## Page text
---------------

It sure is..:laughing:


----------



## Jlarson (Jun 28, 2009)

chicken steve said:


> now most of you would say, gee, call the _ahj_.


Those of us that are realistic have just accepted the fact people pile crap up in electrical rooms.


----------



## BBQ (Nov 16, 2010)

chicken steve said:


> now most of you would say, gee, call the _ahj_. but if there is none, it's you the installer having to wrong sorts with this _'ignorance of the NEC is not an excuse' _line_ ,_ which really does take a level of diplomacy seeing as almost everyone 'cept us sparky's choose to remain so


If I tried to tell this customer, _'You have to clean out this room'_ they would laugh and just get another EC to do the work.

Not my problem, I clean a space for me to work when I have to and move on.


----------



## Mr. Sparkle (Jan 27, 2009)

I gotta snap pics of the electrical room in this small office building I do maintenance on, the place was built less than 10 years ago but they have already managed to cram 20 years of junk in there.


----------



## kbsparky (Sep 20, 2007)

You want results? Tip off their insurance company. They can wreck havoc with the building owners about fire safety and hazards, etc.

A letter from them informing them about an impending 100% surcharge, or cancellation of the policy can make those rooms get cleaned up quick!!


----------



## HARRY304E (Sep 15, 2010)

kbsparky said:


> You want results? Tip off their insurance company. They can wreck havoc with the building owners about fire safety and hazards, etc.
> 
> A letter from them informing them about an impending 100% surcharge, or cancellation of the policy can make those rooms get cleaned up quick!!



That will do it...:laughing::thumbup::laughing:


----------



## Meadow (Jan 14, 2011)

---------------

## Provided material
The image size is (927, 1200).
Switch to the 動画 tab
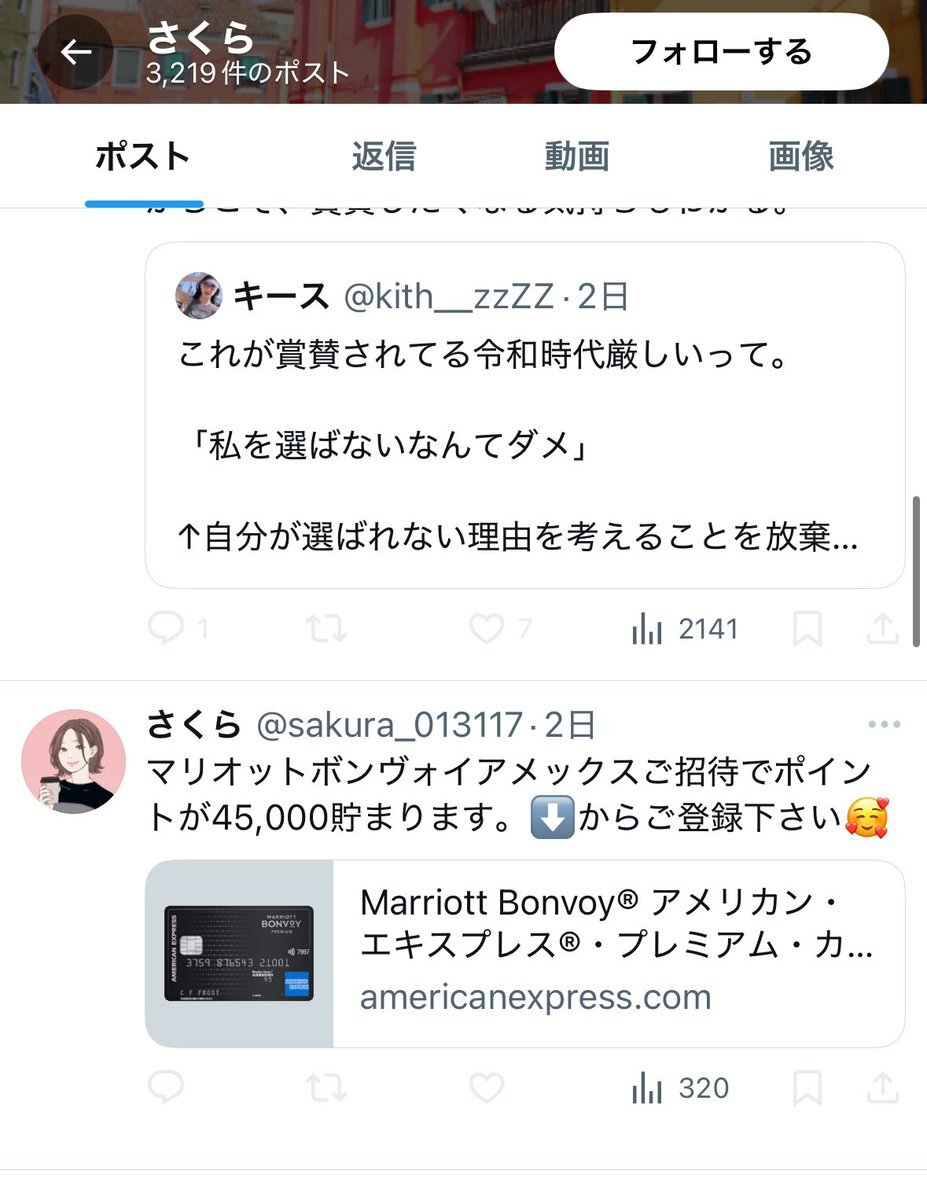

---------------

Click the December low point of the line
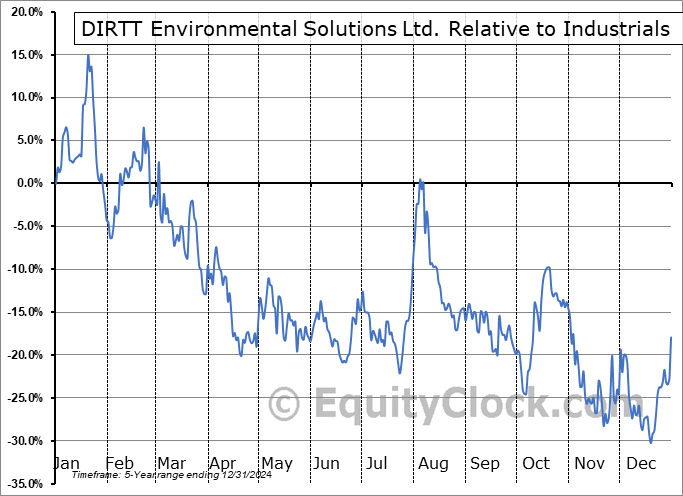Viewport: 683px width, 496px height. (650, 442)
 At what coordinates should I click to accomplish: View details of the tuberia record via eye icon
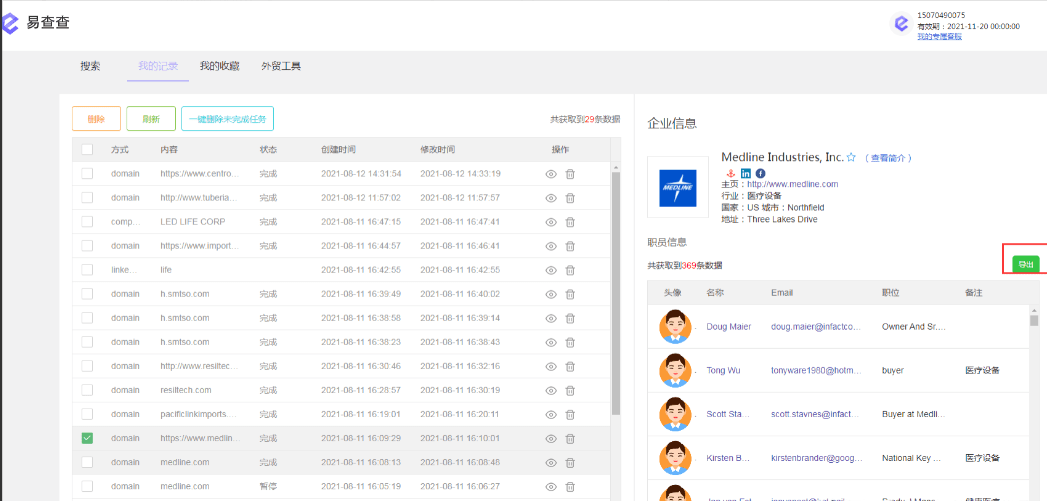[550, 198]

---------------

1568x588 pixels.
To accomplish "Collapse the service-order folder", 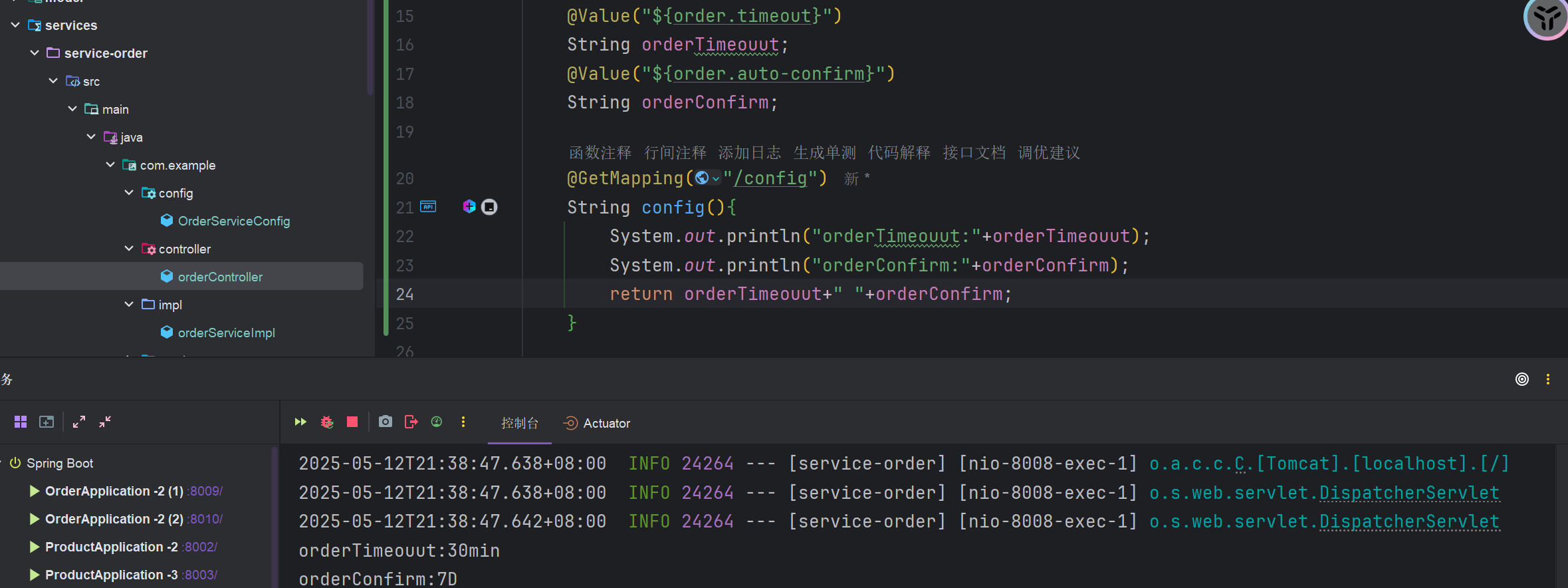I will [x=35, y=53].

---------------

## To do
1. From the forum thread about cluttered electrical rooms, print the passage starting at "## BBQ (Nov" and ending at "and move on.".
2. In the electrical-room thread, whom does kbsparky suggest tipping off to get results?
The lines placed after the thread come from an unrelated source.

## Solution set
1.
## BBQ (Nov 16, 2010)

chicken steve said:


> now most of you would say, gee, call the _ahj_. but if there is none, it's you the installer having to wrong sorts with this _'ignorance of the NEC is not an excuse' _line_ ,_ which really does take a level of diplomacy seeing as almost everyone 'cept us sparky's choose to remain so


If I tried to tell this customer, _'You have to clean out this room'_ they would laugh and just get another EC to do the work.

Not my problem, I clean a space for me to work when I have to and move on.

2. The building owners' insurance company.